**Problem:** Because the pictures are not wanted, reproduce the rest of the records below exactly as they stand.

**Information shown:**
____

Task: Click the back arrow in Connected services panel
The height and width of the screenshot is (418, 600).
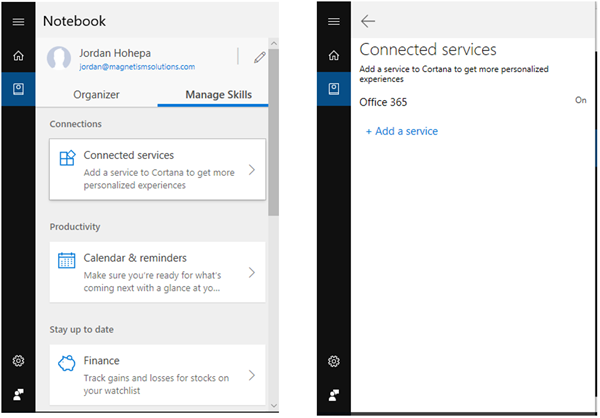Action: [x=368, y=21]
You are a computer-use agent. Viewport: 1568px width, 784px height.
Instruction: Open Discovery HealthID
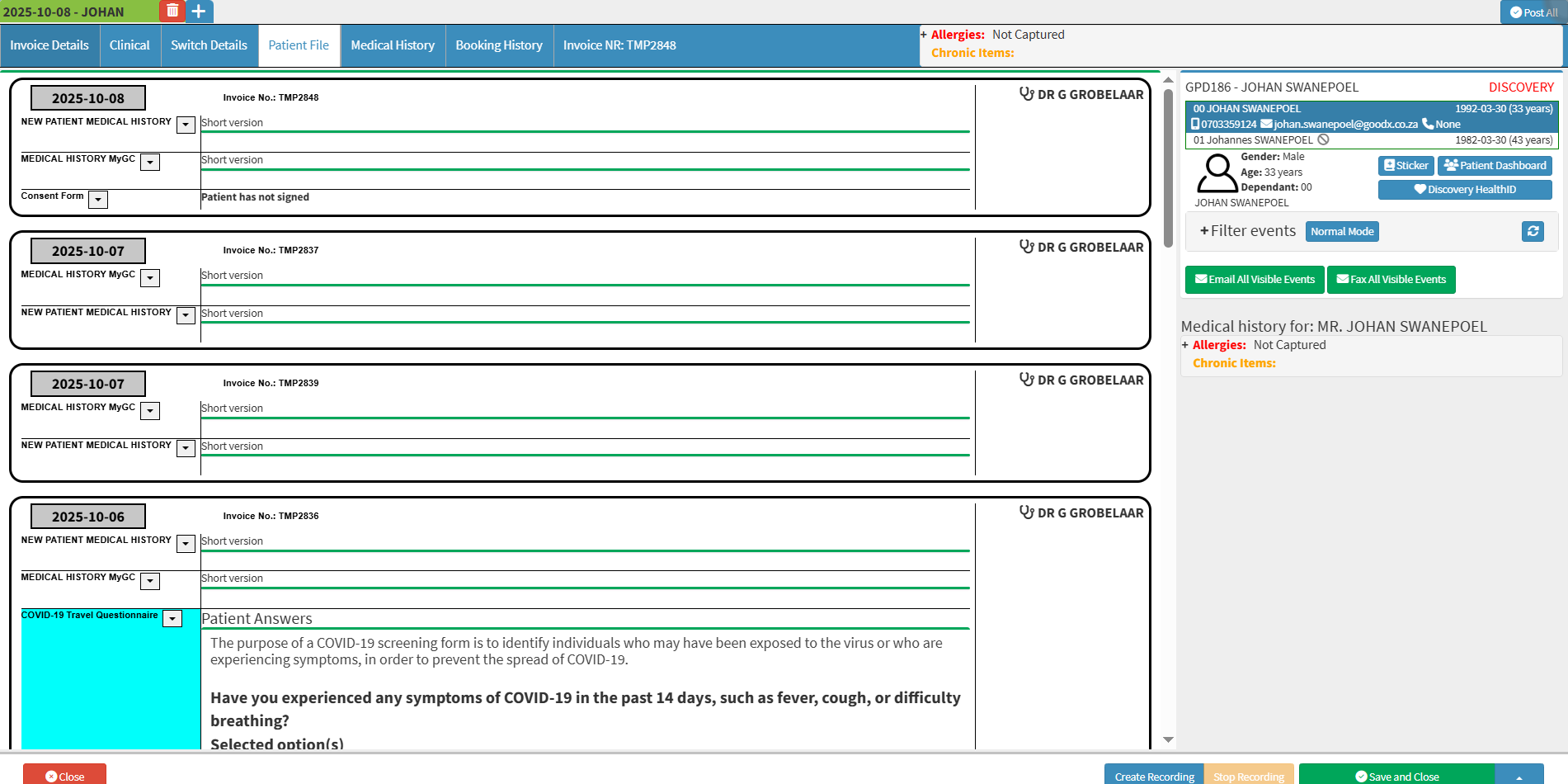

____

**Finished task:**
Task: Click the back arrow in Connected services panel
The height and width of the screenshot is (418, 600).
Action: [x=368, y=21]
You are a computer-use agent. Viewport: 1568px width, 784px height.
Instruction: Open Discovery HealthID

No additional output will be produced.